EXTRACT TO READ.
= = = = =

DC Edit | Cough Syrups: Keep Kids Safe

The toll at home had begun even earlier with deaths of children reported as early as 2019

Update: 2025-10-06 20:13 GMT
The warning notwithstanding, the drug continued to be on sale for treating children who should never have been administered the medicine. For doctors, the lure of commissions offered by sales representatives of manufacturers may have been hard to resist. — Representational Image

It is a sordid tale of greed and lax governance that allowed Indian cough syrups to be sold freely after some of their formulations came under a cloud almost three years ago with multiple deaths of young children in different countries like The Gambia, Uzbekistan and Iraq. The toll at home had begun even earlier with deaths of children reported as early as 2019.

Not even the most recent deaths — of at least 14 children in the states of Maharashtra, Rajasthan and Madhya Pradesh — seem to have stirred the conscience of the drug maker, people in the supply chain and doctors who have been prescribing the cough syrup from a particular manufacturer in Tamil Nadu near Chennai despite an alert having been put out by the Telangana drug control authority on September 4 that batches of the medicine allegedly contained the toxic substance Diethylene Glycol (DEG).

The warning notwithstanding, the drug continued to be on sale for treating children who should never have been administered the medicine. For doctors, the lure of commissions offered by sales representatives of manufacturers may have been hard to resist. One of them was said to have fainted when asked to sample the drug that had already claimed lives with impoverished parents not having the funds to keep their children on dialysis.

For all the mayhem caused by a toxic byproduct of alcohol, all the Central authority did was to put out the pedantic advisory on Sunday that cough syrup sale must meet norms and that their paediatric use must be “rational” and that at most times they are not needed at all since cough in children could be self-limiting.

The question to be asked is whether the pharmaceutical industry or medical professionals care at all about the safety of patients even when they are supposed to be treating people for minor ailments like cough or cold. State governments have been busy announcing solatium of up to `4 lakh per death while the opposition cries foul over the quantum of compensation.

Do Indian lives carry so little value? And what about all the complaints that came in globally about the safety record of Indian cough syrups? Does Indian commerce have a conscience at all is the question.

= = = = =

AVAILABLE DATA.

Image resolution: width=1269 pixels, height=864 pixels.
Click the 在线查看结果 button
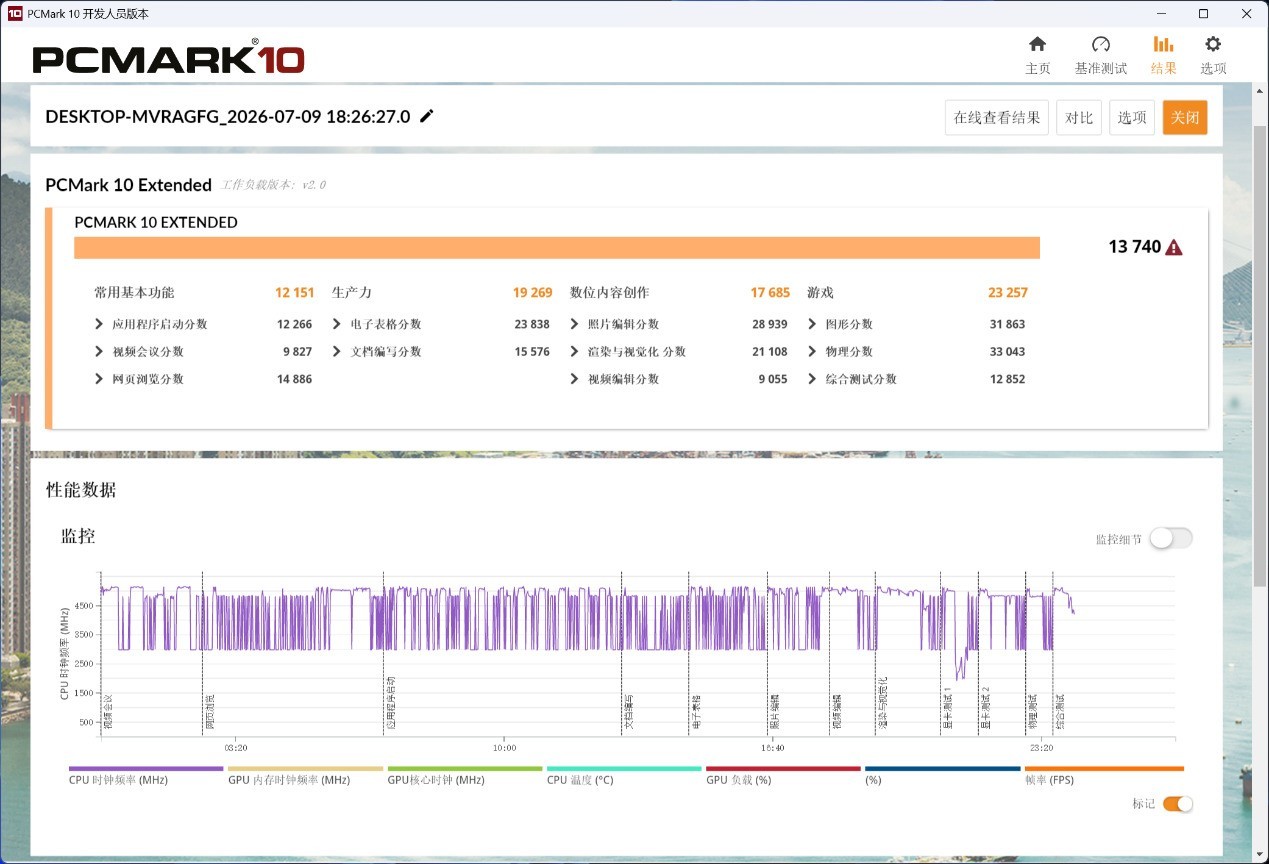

= = = = =

YOUR TASK.
In the editorial on cough syrups, which state's drug control authority put out an alert on September 4?

RESULT BELOW.
The Telangana drug control authority.